◆ Aim of the task ◆
Repeat the entries below exactly. Begin with the first line and end with the line that contains "Task: Expand the Марка brand filter".

[Stored items]
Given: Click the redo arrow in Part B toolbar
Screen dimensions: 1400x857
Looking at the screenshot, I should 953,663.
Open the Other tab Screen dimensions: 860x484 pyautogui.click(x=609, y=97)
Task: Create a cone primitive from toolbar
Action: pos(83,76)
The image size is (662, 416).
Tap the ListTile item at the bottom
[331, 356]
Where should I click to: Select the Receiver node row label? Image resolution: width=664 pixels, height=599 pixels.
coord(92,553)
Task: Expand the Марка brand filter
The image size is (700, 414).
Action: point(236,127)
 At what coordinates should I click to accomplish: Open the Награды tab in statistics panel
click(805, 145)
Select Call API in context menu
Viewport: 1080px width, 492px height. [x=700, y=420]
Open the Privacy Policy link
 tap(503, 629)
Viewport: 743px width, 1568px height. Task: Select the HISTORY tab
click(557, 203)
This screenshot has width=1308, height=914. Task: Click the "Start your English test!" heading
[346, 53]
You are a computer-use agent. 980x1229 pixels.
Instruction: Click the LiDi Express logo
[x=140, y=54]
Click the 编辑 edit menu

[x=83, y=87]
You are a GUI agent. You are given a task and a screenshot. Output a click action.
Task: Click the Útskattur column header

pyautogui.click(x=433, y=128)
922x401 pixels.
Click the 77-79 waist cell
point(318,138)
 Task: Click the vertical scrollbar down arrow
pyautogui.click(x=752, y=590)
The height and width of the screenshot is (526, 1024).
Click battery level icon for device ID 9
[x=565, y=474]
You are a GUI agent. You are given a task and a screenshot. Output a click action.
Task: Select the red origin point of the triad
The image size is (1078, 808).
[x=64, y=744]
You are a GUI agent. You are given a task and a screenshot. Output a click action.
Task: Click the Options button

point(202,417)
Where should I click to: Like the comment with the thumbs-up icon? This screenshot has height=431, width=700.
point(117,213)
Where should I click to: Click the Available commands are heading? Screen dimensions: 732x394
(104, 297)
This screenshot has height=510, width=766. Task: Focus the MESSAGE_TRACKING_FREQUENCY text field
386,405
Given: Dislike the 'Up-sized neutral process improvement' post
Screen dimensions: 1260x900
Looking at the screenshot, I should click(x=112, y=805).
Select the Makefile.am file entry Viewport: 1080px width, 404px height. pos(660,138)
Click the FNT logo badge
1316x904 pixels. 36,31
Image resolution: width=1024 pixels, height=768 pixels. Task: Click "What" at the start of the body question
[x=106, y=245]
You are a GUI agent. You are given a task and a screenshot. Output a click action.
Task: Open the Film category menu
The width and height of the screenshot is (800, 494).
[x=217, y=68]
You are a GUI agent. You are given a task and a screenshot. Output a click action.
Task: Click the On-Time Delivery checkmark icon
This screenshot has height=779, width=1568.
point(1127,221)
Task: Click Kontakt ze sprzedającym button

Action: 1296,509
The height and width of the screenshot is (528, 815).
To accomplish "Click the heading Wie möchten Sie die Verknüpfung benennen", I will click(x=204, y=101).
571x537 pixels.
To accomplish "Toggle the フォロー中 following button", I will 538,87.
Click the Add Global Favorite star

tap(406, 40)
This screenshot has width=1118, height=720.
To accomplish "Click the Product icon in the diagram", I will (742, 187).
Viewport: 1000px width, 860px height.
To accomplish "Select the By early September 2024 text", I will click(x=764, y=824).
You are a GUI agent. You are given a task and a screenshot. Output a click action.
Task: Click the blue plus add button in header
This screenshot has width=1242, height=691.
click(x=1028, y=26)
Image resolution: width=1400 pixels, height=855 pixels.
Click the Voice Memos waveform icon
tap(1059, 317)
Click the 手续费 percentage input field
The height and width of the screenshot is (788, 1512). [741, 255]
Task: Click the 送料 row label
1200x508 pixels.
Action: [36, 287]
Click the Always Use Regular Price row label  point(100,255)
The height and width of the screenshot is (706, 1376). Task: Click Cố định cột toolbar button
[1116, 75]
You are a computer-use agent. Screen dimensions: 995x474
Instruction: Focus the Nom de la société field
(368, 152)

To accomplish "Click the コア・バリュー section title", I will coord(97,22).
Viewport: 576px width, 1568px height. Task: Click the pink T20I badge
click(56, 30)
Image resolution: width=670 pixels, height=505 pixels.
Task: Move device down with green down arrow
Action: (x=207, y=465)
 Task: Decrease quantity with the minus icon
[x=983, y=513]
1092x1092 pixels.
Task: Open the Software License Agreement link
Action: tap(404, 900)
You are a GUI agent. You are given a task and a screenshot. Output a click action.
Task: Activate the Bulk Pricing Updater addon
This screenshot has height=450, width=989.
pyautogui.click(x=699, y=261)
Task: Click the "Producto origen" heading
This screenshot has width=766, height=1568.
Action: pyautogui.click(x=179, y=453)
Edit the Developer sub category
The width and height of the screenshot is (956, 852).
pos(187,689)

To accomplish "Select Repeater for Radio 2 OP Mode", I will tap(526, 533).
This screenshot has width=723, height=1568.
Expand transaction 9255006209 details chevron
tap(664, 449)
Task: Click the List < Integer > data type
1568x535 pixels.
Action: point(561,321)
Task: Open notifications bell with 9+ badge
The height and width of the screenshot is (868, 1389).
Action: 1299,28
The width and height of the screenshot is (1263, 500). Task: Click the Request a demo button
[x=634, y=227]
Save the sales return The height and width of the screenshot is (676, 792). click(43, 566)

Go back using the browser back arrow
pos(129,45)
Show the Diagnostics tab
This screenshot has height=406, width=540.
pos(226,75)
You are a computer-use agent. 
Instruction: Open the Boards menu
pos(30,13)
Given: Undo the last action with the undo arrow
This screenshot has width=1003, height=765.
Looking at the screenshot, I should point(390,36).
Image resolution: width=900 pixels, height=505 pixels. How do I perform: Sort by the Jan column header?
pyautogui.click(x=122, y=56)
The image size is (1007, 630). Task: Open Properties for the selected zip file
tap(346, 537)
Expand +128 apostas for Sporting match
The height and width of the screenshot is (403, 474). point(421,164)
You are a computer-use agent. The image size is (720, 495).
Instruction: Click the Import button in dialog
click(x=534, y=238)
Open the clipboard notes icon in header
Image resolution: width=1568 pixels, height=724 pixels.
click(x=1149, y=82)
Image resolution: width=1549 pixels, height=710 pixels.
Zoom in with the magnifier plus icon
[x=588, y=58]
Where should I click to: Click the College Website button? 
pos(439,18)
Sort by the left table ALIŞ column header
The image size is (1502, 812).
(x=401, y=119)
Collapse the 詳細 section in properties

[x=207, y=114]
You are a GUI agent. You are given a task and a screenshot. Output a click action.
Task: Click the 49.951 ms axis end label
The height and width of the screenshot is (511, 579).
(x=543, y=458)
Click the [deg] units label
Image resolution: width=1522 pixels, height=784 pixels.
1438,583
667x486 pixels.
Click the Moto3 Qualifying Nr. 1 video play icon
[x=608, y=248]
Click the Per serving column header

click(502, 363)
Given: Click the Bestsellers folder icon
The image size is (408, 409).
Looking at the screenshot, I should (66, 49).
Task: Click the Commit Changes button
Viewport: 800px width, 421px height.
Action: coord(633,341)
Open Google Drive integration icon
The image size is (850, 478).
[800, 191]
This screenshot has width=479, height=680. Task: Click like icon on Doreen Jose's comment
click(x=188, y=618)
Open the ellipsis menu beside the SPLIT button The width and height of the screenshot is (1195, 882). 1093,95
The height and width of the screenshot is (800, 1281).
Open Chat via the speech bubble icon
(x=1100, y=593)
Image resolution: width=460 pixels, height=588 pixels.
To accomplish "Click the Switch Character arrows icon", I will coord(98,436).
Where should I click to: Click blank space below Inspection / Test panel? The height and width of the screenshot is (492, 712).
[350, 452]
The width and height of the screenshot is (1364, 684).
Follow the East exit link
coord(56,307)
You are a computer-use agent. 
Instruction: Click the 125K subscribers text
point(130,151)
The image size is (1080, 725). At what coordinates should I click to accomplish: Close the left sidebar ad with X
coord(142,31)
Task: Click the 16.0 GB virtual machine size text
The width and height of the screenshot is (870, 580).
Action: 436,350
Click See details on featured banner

◆ Response to the exercise ◆
Given: Click the redo arrow in Part B toolbar
Screen dimensions: 1400x857
Looking at the screenshot, I should 953,663.
Open the Other tab Screen dimensions: 860x484 pyautogui.click(x=609, y=97)
Task: Create a cone primitive from toolbar
Action: pos(83,76)
The image size is (662, 416).
Tap the ListTile item at the bottom
[331, 356]
Where should I click to: Select the Receiver node row label? Image resolution: width=664 pixels, height=599 pixels.
coord(92,553)
Task: Expand the Марка brand filter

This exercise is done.